# PROVIDED ENTRIES
↓↓↓
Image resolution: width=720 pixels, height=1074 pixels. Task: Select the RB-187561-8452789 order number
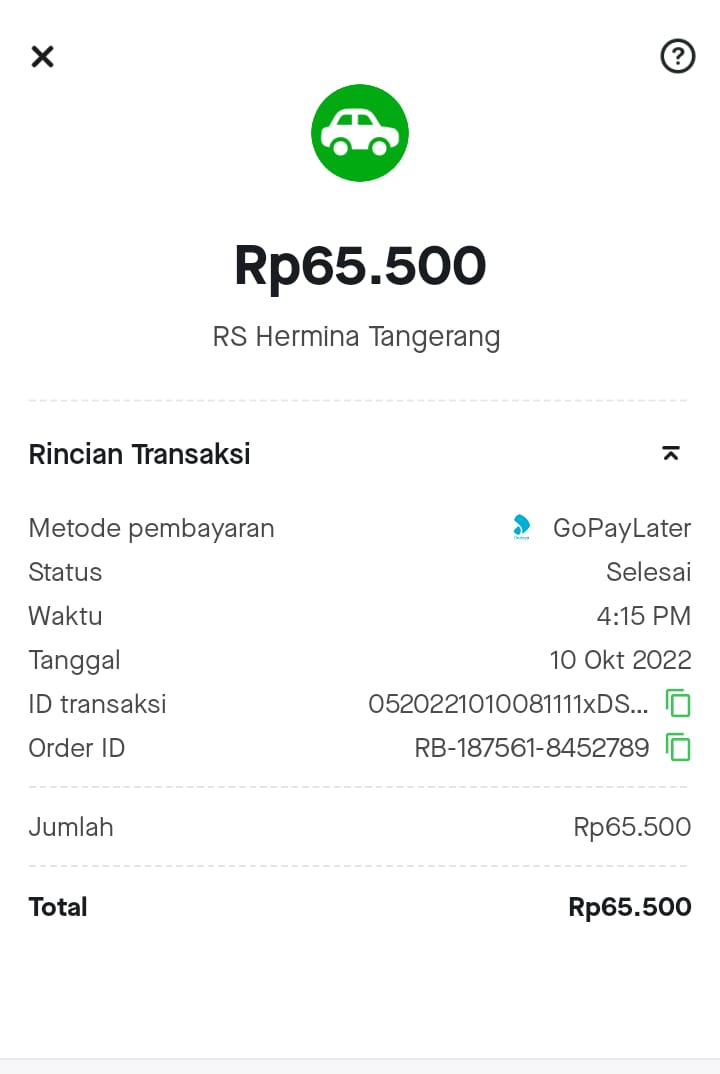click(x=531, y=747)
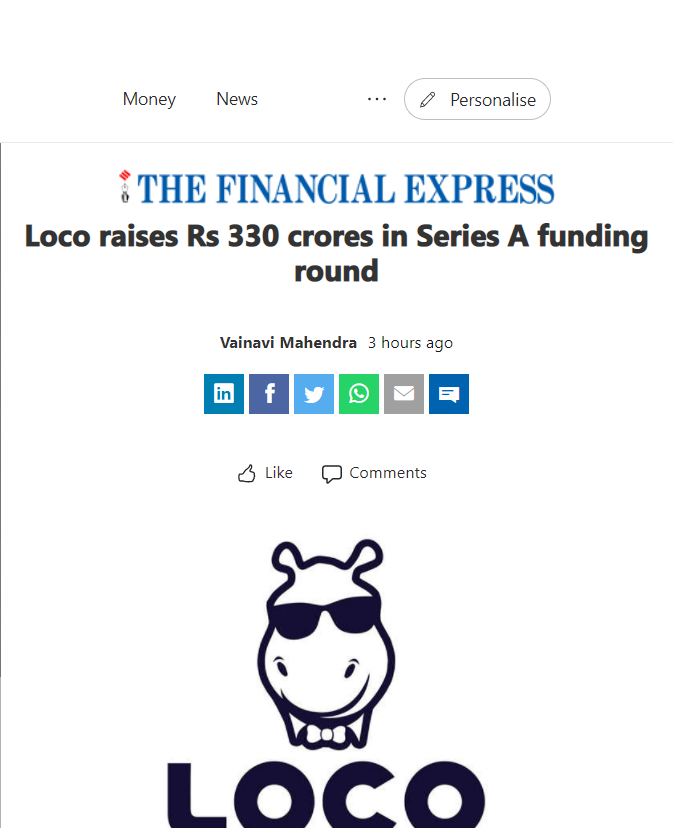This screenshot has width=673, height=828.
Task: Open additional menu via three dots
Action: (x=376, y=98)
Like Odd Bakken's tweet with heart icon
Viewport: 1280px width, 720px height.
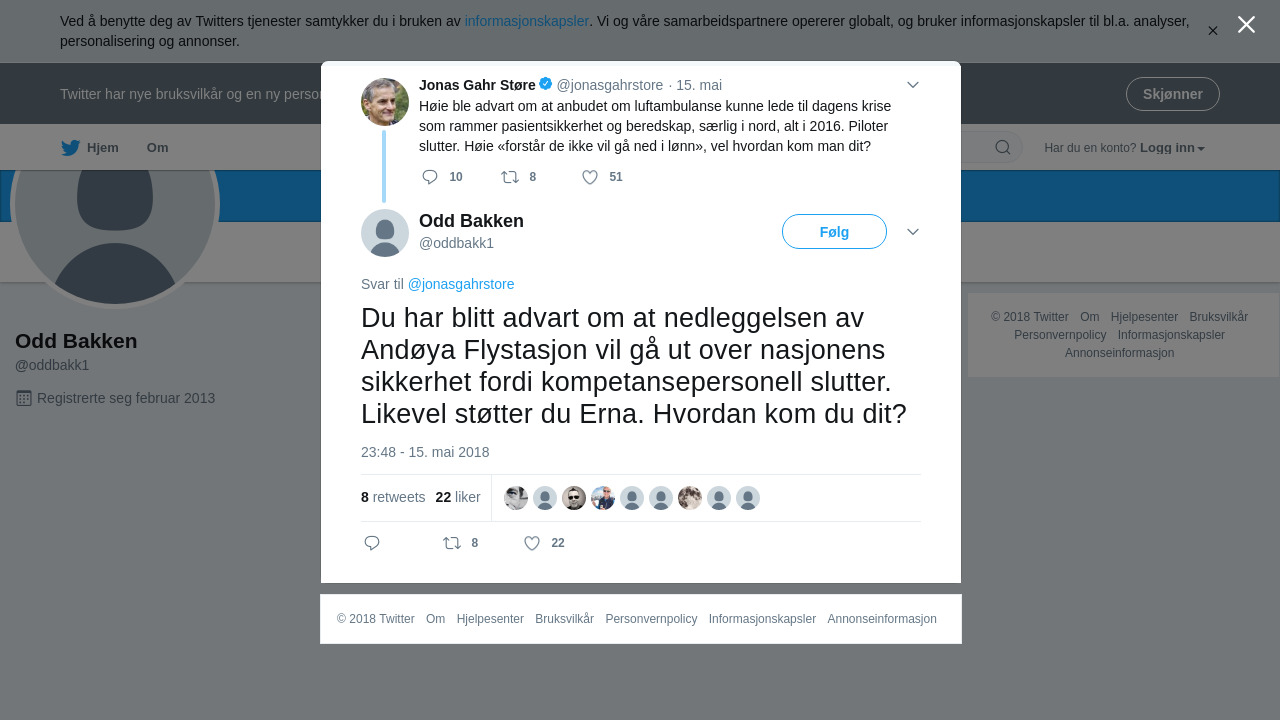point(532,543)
↑↑↑
↓↓↓
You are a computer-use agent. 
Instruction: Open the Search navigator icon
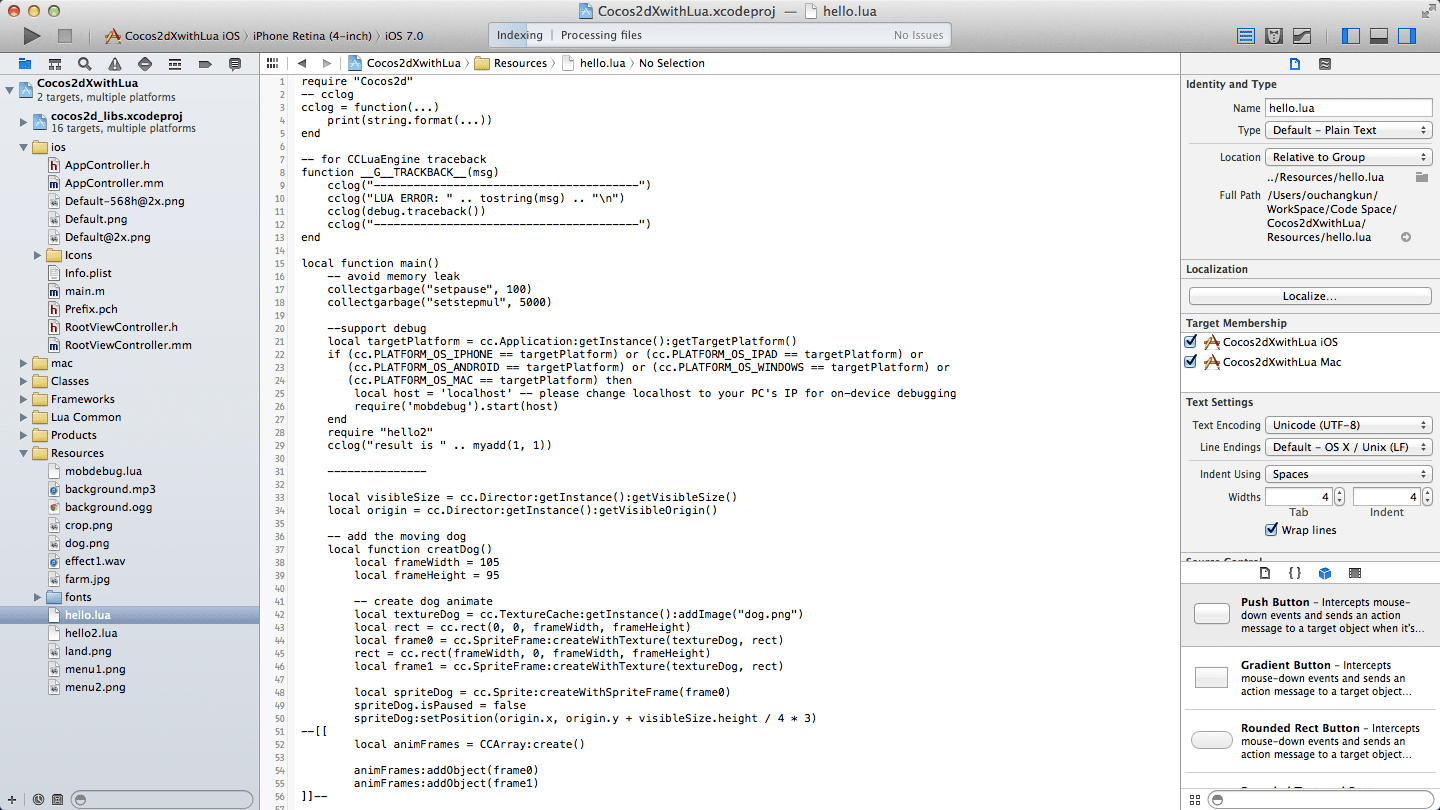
↑↑↑
# EXERCISE PROMPT
Check every line of the data for the word "icon". The response is the count alone.

# RESULT FOR THIS TASK
2